Ahora, lo anterior, que es un sentimiento profundamente humano, es llevado al plano teológico como un sacrificio a Dios con el que nuestra alma se depura. Pero esto no deja de inquietar en varios aspectos. ¿Dios quiere el mal para perfeccionarnos? Agustín diría que no, pues el mal siempre es producto de nuestra condición de mortales (la muerte y la enfermedad son consecuencia de que no somos dioses) o de nuestro libre albedrío. Sin embargo, a pesar de que el mal no es querido por Dios para nadie, tiene un lugar en el orden divino: perfeccionar el alma. Sin embargo, mis dudas persisten: en Job (y en Dumoulin) hay una defensa de la no rebeldía, de no gritar y de no quejarse. Entiendo que es razonable señalar que todo debe ser en su medida. Empero, ¿esto no puede entenderse como una invitación a la pasividad política y a la no asertividad? ¿No puede servir para legitimar discursos de sumisión? Las bienaventuranzas, más allá de su valor teológico, conducen en el plano político a legitimar la injusticia, la opresión e incluso la violencia.

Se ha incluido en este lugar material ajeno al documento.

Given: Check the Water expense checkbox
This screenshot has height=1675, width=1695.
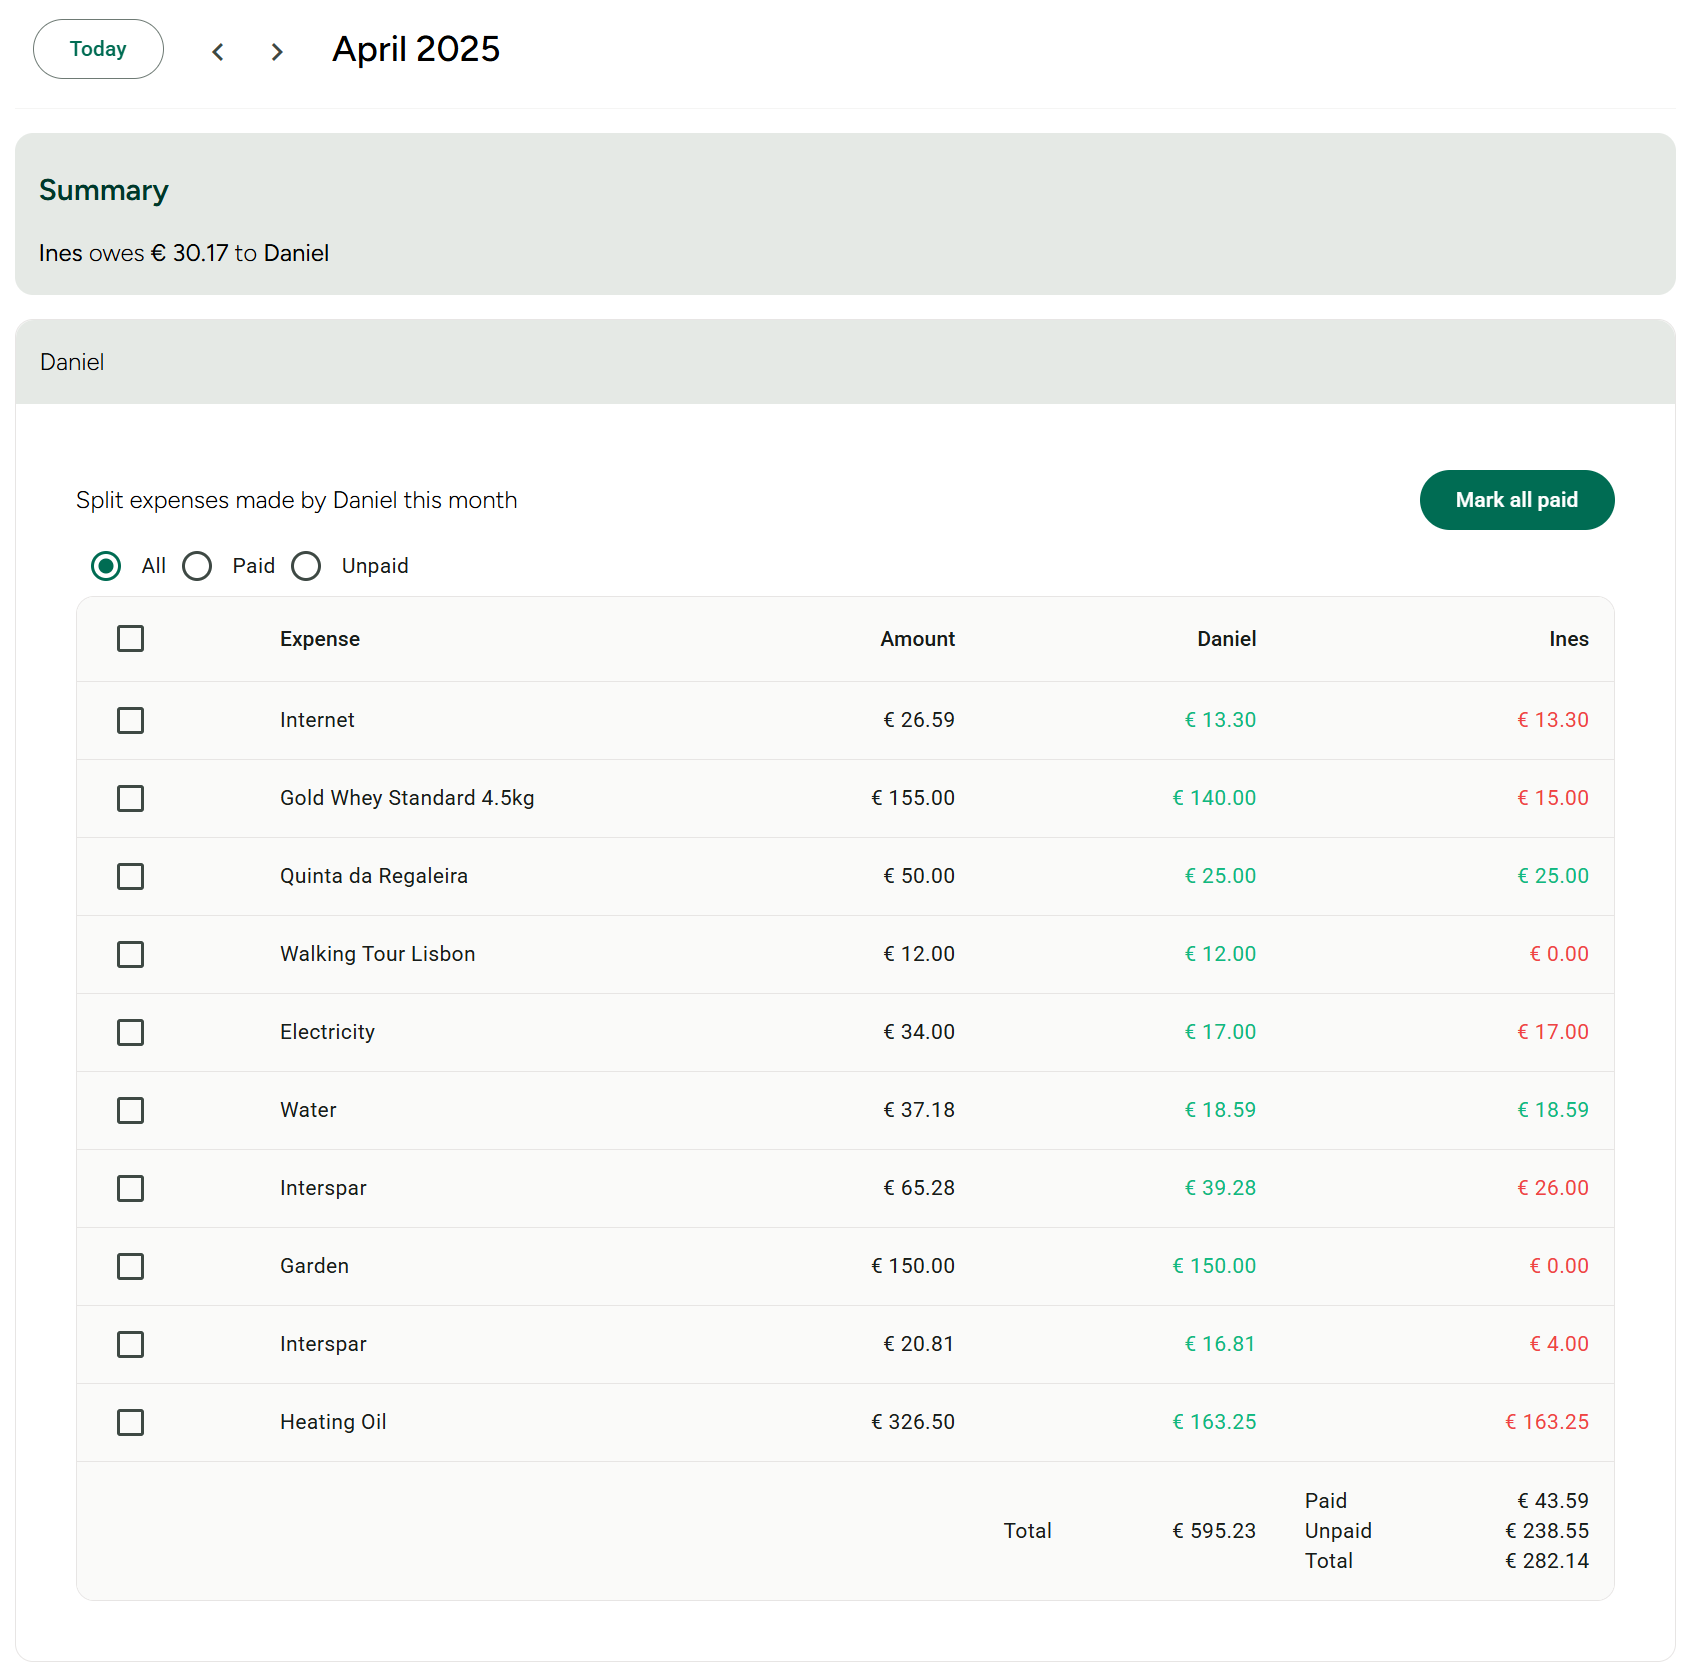Looking at the screenshot, I should 130,1110.
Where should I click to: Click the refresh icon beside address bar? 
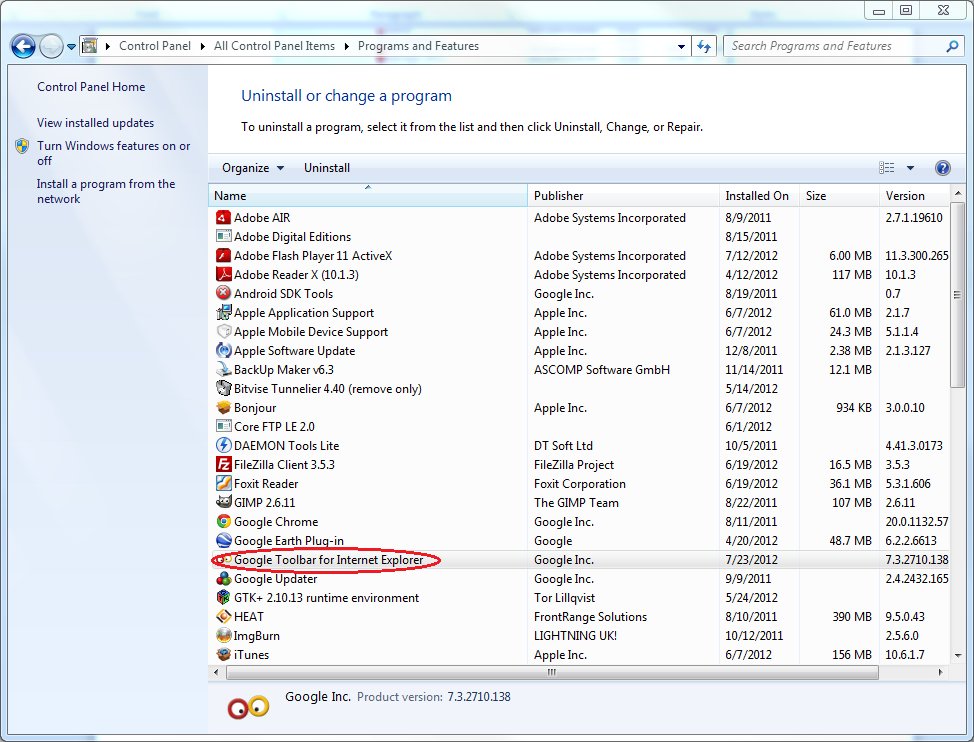click(x=705, y=46)
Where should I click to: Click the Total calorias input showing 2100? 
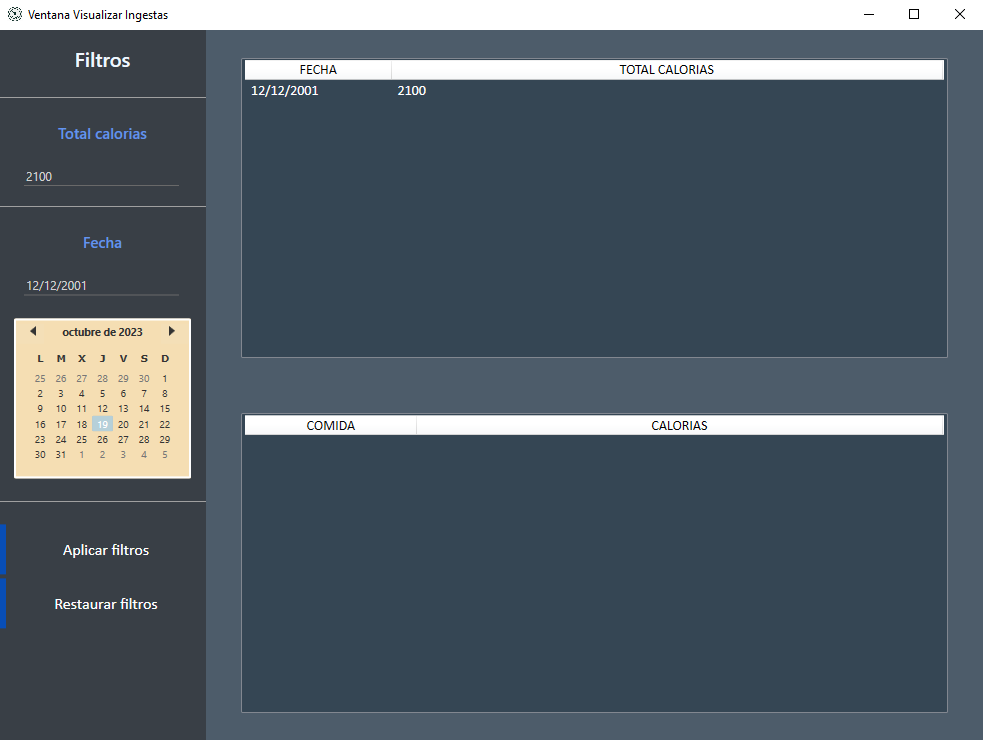(100, 176)
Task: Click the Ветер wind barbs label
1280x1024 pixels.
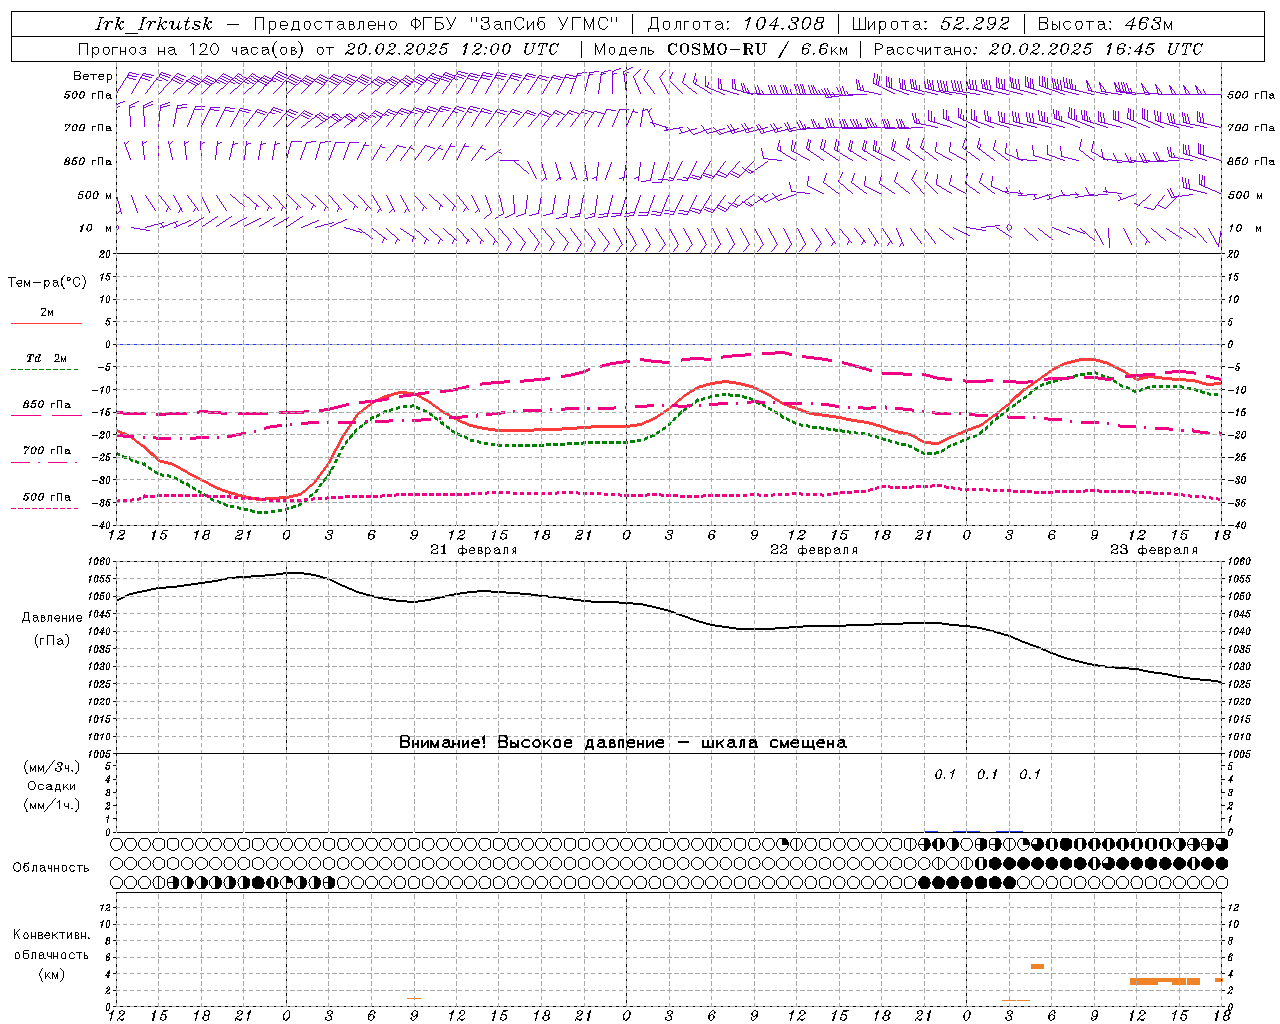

La teología dogmática tendrá respuesta este dilema, en tanto señala que una rebeldía con odio (de allí su rechazo a la conciencia de clase marxista) no es cristiano, como tampoco la sumisión servil. Habría que buscar un punto medio. Pero es que en el punto medio igualmente se invita a la humildad, a soportar, y si esto se entiende en lo público como que es una fortuna aguantar el hambre y la opresión, caemos en una sociedad condenada a ser tal cual es, con sus injusticias. Faltó, pues, mayor precisión en el compromiso político y económico del cristiano, de forma tal que, si bien el dolor debe soportarse íntimamente, no tiene porqué aguantarse externamente: la pobreza no tiene por qué soportarse con resignación. El pobre no puede concebirse como un bienaventurado, sino como una víctima del modelo socioeconómico. Pero ese reconocimiento de víctima no lo sacará, por sí, de la pobreza; antes bien, puede conducirlo a una zona de confort igualmente peligrosa. Ahí sí es pertinente la mirada desde Job: ese sufrimiento injusto que se padece, hay que soportarlo, pero no dejar de denunciarlo. Estas son las enseñanzas que dejó la Doctrina Social de la Iglesia, de un lado, y la teología de la liberación, del otro.

El libro, finalizando, se deja leer con facilidad. Invita a la reflexión íntima y desgaja el Libro de Job para proponer una interpretación teológica del mismo.